Record set:
::::::::::

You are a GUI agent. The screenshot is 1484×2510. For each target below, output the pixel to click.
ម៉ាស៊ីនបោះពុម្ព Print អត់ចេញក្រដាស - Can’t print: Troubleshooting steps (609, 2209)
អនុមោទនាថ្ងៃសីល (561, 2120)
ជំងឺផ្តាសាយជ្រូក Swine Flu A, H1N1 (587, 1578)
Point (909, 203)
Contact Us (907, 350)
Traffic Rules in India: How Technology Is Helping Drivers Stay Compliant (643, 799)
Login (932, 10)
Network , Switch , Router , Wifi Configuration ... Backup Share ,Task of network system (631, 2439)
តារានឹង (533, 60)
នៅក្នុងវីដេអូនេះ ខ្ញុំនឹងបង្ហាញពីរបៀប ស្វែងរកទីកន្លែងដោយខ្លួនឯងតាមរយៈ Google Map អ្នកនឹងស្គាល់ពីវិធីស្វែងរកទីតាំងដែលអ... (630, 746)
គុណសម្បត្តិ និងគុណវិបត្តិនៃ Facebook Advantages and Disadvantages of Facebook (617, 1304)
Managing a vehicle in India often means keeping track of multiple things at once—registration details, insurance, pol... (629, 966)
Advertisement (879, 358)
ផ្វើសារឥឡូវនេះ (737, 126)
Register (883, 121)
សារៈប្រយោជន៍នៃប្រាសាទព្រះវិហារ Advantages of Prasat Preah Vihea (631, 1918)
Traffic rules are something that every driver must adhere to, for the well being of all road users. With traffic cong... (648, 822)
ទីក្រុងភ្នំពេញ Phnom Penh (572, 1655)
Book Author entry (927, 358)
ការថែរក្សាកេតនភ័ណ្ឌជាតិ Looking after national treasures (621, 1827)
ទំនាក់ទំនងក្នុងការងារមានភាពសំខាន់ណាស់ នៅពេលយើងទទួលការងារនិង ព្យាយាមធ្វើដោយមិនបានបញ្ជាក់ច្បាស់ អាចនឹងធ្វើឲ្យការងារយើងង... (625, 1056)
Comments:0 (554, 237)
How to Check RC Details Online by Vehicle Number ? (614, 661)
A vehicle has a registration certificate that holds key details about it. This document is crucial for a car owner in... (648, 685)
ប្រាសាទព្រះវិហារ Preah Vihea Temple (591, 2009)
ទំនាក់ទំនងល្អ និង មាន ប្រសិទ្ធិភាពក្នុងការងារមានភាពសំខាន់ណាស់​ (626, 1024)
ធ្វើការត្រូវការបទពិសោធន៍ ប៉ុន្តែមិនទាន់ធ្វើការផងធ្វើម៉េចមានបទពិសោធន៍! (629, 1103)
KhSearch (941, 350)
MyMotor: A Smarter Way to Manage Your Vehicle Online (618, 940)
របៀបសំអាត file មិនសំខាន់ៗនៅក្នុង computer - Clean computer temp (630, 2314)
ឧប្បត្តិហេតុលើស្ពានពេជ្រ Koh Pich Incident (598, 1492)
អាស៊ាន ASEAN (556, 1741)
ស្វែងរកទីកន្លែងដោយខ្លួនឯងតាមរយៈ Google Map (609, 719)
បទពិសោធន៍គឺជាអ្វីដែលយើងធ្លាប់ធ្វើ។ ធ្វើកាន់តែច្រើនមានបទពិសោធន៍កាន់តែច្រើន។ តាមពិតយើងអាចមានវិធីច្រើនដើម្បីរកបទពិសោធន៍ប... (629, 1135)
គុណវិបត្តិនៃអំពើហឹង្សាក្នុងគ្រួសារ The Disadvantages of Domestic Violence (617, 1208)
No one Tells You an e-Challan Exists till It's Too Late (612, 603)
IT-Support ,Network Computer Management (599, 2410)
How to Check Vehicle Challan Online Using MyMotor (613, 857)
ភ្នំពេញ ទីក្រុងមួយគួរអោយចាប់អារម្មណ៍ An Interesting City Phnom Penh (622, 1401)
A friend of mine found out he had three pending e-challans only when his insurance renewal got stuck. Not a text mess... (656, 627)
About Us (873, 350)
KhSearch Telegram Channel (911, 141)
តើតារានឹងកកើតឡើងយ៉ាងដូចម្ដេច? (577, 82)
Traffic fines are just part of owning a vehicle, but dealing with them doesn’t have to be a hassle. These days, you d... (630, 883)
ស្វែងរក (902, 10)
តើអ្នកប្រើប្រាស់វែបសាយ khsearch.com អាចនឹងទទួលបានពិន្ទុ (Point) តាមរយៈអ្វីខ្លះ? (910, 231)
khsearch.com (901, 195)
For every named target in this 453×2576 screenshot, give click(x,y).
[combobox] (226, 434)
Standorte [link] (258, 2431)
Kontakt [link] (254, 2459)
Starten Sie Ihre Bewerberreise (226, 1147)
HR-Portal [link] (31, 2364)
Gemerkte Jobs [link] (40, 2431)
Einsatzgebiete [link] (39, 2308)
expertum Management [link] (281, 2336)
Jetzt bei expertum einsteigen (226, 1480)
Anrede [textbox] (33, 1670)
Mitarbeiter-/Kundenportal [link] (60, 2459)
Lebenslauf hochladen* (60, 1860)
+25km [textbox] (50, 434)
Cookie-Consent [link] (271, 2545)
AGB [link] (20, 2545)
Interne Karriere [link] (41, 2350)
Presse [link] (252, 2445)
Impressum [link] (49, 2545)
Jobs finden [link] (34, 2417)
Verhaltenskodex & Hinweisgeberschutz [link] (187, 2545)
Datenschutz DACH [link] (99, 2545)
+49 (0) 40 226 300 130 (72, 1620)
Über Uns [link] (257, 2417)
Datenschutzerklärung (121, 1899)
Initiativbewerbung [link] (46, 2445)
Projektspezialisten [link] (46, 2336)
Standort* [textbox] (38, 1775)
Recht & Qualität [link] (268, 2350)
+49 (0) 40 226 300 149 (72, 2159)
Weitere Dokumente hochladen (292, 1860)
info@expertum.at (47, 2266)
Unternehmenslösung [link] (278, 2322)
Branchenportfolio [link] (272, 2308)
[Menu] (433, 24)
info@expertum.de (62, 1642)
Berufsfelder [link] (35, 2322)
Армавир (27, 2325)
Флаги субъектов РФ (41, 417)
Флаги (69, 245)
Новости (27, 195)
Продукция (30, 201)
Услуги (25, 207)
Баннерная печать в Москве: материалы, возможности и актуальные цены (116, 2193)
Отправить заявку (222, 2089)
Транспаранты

::::::::::

Problem requirements:
Only the lines from the beginning of the material through the line with "Login (932, 10)" should appear in the answer, each copied exactly.

Answer to this exercise:
You are a GUI agent. The screenshot is 1484×2510. For each target below, output the pixel to click.
ម៉ាស៊ីនបោះពុម្ព Print អត់ចេញក្រដាស - Can’t print: Troubleshooting steps (609, 2209)
អនុមោទនាថ្ងៃសីល (561, 2120)
ជំងឺផ្តាសាយជ្រូក Swine Flu A, H1N1 (587, 1578)
Point (909, 203)
Contact Us (907, 350)
Traffic Rules in India: How Technology Is Helping Drivers Stay Compliant (643, 799)
Login (932, 10)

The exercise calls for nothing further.